Tharindu Kumarage, Ninareh Mehrabi, Anil Ramakrishna, Xinyan Zhao, Richard Zemel, Kai-Wei Chang, Aram Galstyan, Rahul Gupta, Charith Peris

2025-05-30

Towards Safety Reasoning in LLMs: AI-agentic Deliberation for
  Policy-embedded CoT Data Creation

Summary

This paper talks about AIDSAFE, a new method where multiple AI agents work together to create better training data that helps language models follow safety rules more effectively.

What's the problem?

The problem is that it's hard to make sure AI language models always follow safety policies, like avoiding harmful or inappropriate content, because creating good training data for these situations is tricky and time-consuming.

What's the solution?

The researchers designed a system where several AI agents discuss and reason together to generate high-quality examples of safe and unsafe situations.

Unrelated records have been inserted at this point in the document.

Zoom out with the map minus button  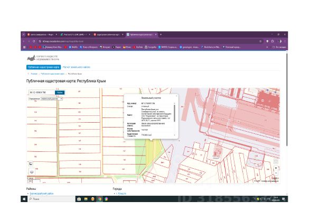click(276, 173)
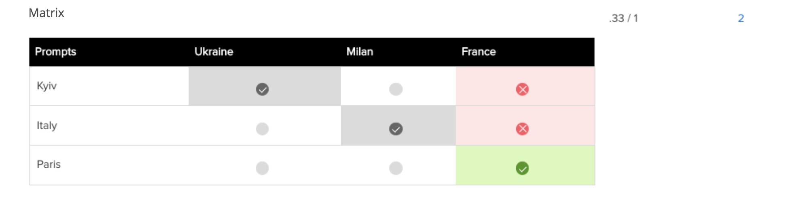Select Ukraine radio for the Italy row
Image resolution: width=791 pixels, height=207 pixels.
[x=262, y=129]
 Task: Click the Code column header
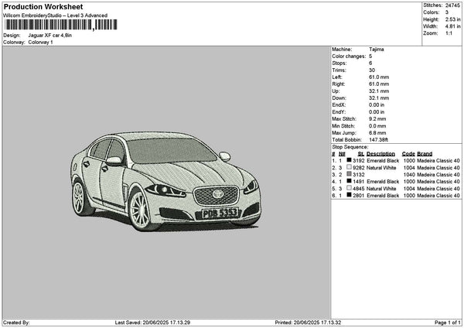point(408,153)
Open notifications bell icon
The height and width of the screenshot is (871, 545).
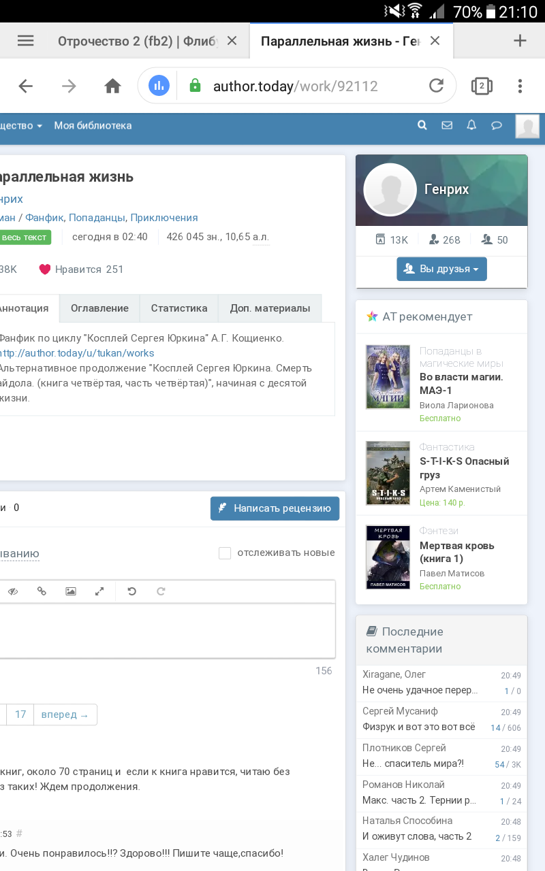click(x=471, y=125)
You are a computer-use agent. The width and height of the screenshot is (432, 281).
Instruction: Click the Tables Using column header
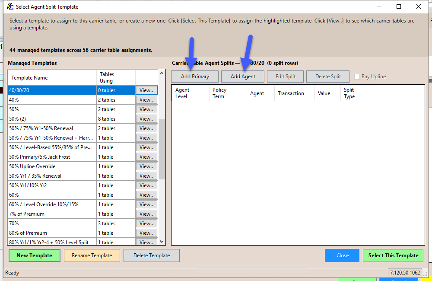(115, 78)
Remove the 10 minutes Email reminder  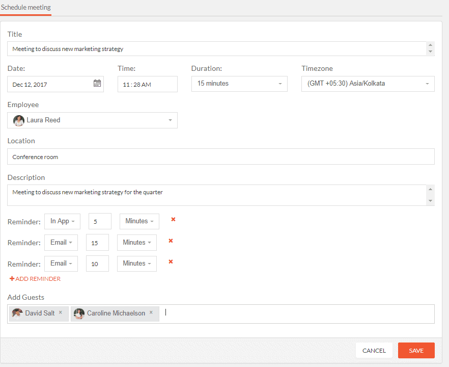(171, 261)
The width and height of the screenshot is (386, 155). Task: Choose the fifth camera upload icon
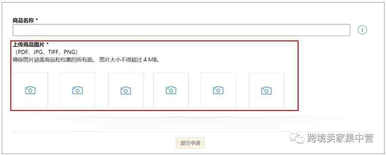pos(218,91)
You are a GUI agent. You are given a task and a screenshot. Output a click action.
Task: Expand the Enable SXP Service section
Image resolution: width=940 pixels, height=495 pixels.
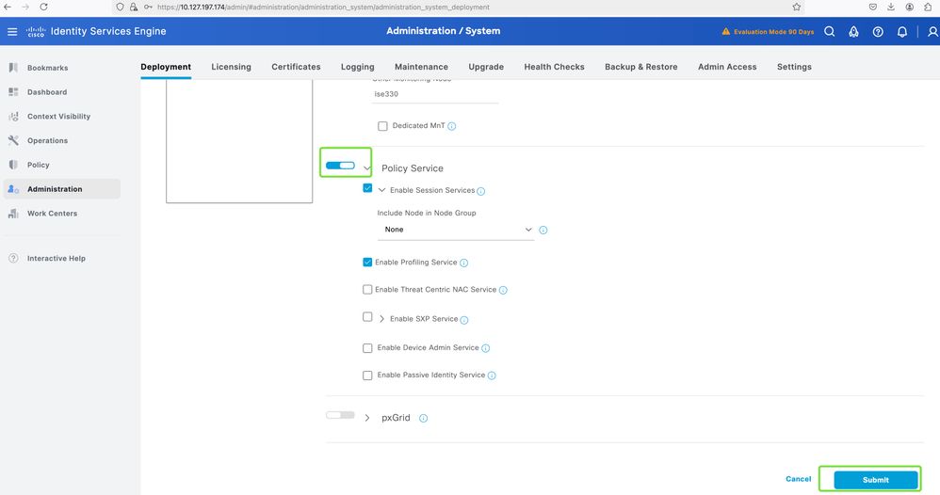pos(382,319)
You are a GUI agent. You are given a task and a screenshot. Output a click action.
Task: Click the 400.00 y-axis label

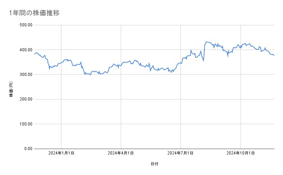(25, 50)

This process creates a strong dataset that teaches language models how to reason about and follow safety policies, all without losing their ability to be helpful or useful.

Why it matters?

This is important because it helps make AI systems safer and more trustworthy, ensuring they can handle complicated safety issues while still providing good answers and support to users.

Abstract

AIDSAFE uses multi-agent deliberation to create high-quality safety policy datasets, enhancing LLM safety without compromising utility.